I read Learning How to Learn by Barbara Oakley (written for children) a few years ago and it improved my active reading ten-fold.
Loved it sir.
This may seem a tad sacrilegious, but is there a significant additional benefit in reading sixty books a year versus reading, say fifteen? Reading is great (i.e. it’s obviously a better way to spend your time than watching Netflix or scrolling through social media), but at the end of the day isn’t it just another form of entertainment? Obviously Cal writes professionally so it’s a good idea to read a lot of books in order to generate ideas etc. But would the average person get a significant return on investment from being more aggressive in their reading habits? For context I currently read around fifteen to twenty books a year. I’m not sure reading more than that is really worth it…
I second that thought..at this prodigious rate how much can you retain?
Cal might have a good answer, but here is my take. It depends on your:
1. aspirations,
2. level of ambition, and
3. circumstances.
(Takeaway: If you are Tiger Woods, read 15 books; if you are a Georgetown professor, blogger, author, researcher, and professor read 60)
What are the benefits if you are the latter?
You don’t know. The coming century is WAY more complex than ever before, and the smartest people with the best brains are going to make the most influential strides; so reading one book leads to another and so on. 5 years later you have no clue how you’re THIS smart.
So:
1. It forces you to cut out any and all distraction,
2. It forces you to read faster and understand more,
3. It forces you to reflect on your assumptions, before a smart student says “I know more than you, frankly,”

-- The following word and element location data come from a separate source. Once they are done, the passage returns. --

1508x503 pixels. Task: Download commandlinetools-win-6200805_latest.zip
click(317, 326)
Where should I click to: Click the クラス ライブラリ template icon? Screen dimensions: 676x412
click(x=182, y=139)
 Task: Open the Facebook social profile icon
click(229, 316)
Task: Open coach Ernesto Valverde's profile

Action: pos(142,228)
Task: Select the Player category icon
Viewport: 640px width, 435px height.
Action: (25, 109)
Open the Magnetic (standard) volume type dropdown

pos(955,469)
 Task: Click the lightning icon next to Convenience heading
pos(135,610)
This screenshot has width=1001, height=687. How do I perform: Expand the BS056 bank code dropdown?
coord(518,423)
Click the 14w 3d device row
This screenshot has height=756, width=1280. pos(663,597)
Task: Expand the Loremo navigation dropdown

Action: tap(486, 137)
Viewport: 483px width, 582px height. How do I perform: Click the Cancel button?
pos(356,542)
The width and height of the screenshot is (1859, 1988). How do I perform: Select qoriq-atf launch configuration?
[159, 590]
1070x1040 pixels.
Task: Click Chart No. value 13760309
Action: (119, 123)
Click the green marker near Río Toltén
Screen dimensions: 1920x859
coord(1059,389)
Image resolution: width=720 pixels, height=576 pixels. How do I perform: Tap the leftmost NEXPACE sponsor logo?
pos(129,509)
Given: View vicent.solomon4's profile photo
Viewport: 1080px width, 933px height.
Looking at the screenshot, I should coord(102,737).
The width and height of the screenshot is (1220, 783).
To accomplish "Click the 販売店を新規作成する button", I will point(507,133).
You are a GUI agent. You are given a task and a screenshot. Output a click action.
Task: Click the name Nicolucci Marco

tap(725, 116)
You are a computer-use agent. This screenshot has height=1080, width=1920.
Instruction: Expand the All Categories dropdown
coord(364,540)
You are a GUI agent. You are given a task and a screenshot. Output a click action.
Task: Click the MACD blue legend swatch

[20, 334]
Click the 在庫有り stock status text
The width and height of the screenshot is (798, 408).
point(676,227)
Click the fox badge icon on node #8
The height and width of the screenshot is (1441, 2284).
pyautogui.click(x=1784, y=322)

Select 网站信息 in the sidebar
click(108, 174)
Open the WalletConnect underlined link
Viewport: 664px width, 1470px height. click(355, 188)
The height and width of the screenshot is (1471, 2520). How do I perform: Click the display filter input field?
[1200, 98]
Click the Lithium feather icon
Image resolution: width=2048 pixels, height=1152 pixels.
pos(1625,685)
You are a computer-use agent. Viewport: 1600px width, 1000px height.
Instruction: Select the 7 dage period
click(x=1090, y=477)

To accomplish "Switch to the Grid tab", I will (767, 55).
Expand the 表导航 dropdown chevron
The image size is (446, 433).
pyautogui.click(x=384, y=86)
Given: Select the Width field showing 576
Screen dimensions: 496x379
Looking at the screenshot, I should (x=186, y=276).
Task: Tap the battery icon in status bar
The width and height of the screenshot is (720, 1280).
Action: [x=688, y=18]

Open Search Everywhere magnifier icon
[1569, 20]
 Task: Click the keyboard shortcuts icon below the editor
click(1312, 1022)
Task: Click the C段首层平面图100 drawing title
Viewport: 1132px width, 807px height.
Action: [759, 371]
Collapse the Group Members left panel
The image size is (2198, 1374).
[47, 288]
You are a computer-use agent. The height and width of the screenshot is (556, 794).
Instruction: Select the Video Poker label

4. It changes your brain to like academically and intellectually difficult activities.
Disclaimer: I am 19, so all this could be drastically wrong; but I need to have an opinion, since I am no Tiger Woods 🙂
Added to my reading list.
Thanx Cal.
I love this! 60 books a year: what a cool goal.
Have you already started a public reading log to share your progress with your audience?
I would be very interested in seeing your list and I’m other fans would like that too. You might have already done this but I haven’t found it yet (and I’ve looked).
Here is an example of my own reading log:
https://www.appliedlinearalgebra.com/blog/jeffs-reading-list
It’s pretty simple: I just put start date and end date for each book as well as the title and author. If at all possible, I link to the author’s homepage as a way to show respect to their work. You’ll notice your name is on this list in multiple places (I bet I’ve sold tens of copies of your books to my students). Within the last year, I’ve added a “Suggested by” line if I read the book because of a suggestion. That is a fun way to show my communities that they are having an impact in my life.
I love to see your list and perhaps this would be a fun way to keep yourself accountable and provide value to your readers. The initial build took a bit of time (maybe 2 hours). But upkeep takes no more than about 2 minutes every time I finish.
Thanks for all the great work you do and cheers to your goal. Si se puede!
Have you read the 48 Laws of Power by Robert Greene? I think it’s a must for bookworms.